GALLA NACCACHE-GAUTHIER
Galla Naccache-Gauthier est une autrice, comédienne et illustratrice grenobloise. Elle a écrit notamment Pensée sauvage entre ses 22 et 27 ans, et dernièrement un poème dramatique intitulé Raz de marée. Elle s’intéresse à la mise en récit des souvenirs, autant dans le dessin que dans l’écriture.
BLEACH ME
Une pièce de Nalini Vidoolah Mootoosamy
EXTRAIT
Ada. – Non, justement ! Tu as oublié la fois où un policier me l’a arrachée des bras, juste parce que certains passants soupçonneux étaient convaincus que je l’avais kidnappée ? J’en ai fait des cauchemars pendant des jours ! Sans parler de toutes les fois où les gens au parc ou au supermarché ou dieu sait où me prennent pour sa baby-sitter et lâchent « Petite, on ne dit pas de mensonges ! », « Mais qu’est-ce que tu dis ? C’est ta nounou, pas ta maman ! ». Tu sais combien de fois j’ai dû essuyer ses larmes et la rassurer en lui disant que les gens se trompent et que je suis vraiment sa maman ? Sa maman ! Mais comment peut-elle me croire si à chaque fois qu’elle m’appelle Maman en public, tout se fige autour de nous comme si elle venait de blasphémer ? Je sens que plus elle grandit, plus elle souffre de la défiance des gens, de leurs murmures ou de leurs rires. Tu devrais entendre les éclats de rire de certains pour étouffer l’idée que moi je puisse vraiment être sa mère.
Homme. – Tu es sa maman !


NALINI VIDOOLAH MOOTOOSAMY
Autrice dramatique italienne née à l’île Maurice, Nalini Vidoolah Mootoosamy est docteure en études françaises. Elle a enseigné dix ans à l’Université de Milan.

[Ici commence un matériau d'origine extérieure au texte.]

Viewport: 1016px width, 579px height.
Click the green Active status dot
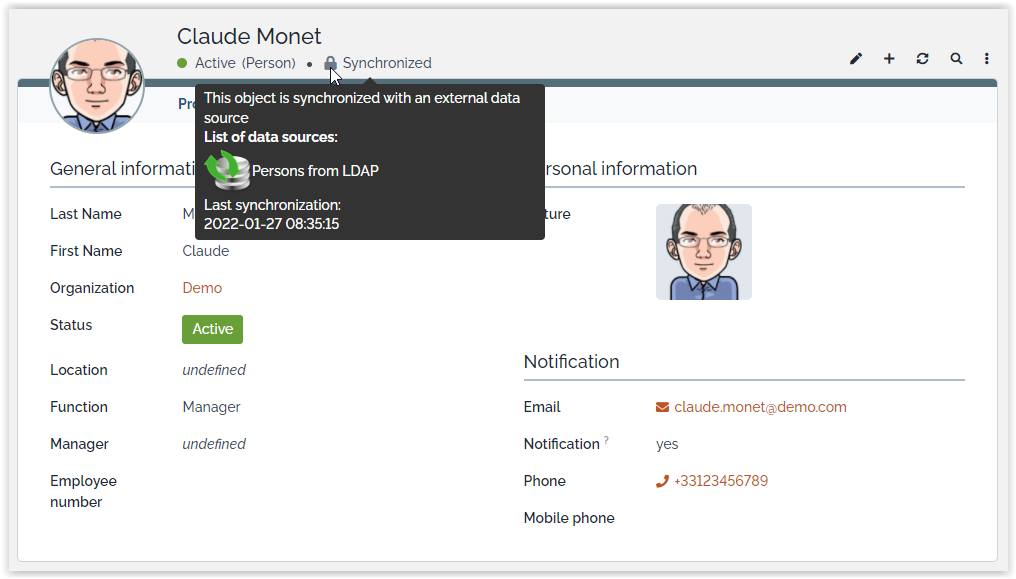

Après The Foreigner’s Smile, pièce soutenue par le réseau européen Fabulamundi, elle écrit Bleach Me (2021), Lost&Found (2022), finaliste du Prix Riccione pour le théâtre (Italie), et Ban Ban Kaliban (2024). Fondatrice de l’association Ananke Arts, elle anime des ateliers d’écriture dramatique à destination des migrant·es depuis 2018.
ERRATUM : Une erreur s’est malencontreusement glissée en page 137 du numéro 8 de la revue. Voici la biographie de Nalini.